* WHAT THE EXERCISE ASKS *
In the listing below, count the lines that contain the string "dimensions" and give only the number.

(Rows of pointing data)
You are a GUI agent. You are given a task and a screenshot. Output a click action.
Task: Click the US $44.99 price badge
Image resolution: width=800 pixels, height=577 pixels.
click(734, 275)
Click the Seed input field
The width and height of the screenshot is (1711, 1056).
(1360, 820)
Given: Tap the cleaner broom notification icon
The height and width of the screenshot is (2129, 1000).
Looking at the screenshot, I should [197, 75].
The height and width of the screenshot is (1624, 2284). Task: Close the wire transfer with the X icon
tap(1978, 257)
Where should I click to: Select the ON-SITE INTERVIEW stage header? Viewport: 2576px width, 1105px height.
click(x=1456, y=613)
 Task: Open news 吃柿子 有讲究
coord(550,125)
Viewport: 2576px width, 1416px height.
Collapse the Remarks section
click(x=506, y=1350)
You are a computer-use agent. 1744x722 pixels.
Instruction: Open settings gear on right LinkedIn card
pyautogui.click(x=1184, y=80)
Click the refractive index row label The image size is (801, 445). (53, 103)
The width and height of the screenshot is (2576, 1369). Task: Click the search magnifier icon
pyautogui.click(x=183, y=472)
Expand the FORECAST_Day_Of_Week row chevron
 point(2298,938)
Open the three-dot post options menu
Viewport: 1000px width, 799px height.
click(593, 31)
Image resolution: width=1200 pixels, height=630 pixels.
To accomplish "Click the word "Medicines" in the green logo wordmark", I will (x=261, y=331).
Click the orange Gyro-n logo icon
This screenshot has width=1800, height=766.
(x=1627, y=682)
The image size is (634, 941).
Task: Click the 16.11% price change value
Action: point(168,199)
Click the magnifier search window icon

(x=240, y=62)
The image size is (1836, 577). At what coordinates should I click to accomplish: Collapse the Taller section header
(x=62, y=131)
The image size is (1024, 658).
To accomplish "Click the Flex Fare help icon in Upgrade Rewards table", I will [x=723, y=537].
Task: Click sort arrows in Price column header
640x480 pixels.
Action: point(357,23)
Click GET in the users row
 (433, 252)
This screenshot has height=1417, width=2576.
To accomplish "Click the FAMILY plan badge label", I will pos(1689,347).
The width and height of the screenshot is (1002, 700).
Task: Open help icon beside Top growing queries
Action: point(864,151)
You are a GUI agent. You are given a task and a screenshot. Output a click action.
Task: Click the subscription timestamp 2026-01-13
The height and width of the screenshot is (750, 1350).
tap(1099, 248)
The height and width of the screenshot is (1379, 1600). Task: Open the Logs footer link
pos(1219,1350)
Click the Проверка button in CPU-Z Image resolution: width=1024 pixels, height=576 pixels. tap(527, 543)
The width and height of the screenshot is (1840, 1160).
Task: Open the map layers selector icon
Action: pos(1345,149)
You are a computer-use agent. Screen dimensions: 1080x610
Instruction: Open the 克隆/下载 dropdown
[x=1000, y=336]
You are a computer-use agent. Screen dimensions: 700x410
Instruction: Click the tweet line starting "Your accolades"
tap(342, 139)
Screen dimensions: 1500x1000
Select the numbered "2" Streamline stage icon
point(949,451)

* RIGHT ANSWER *
3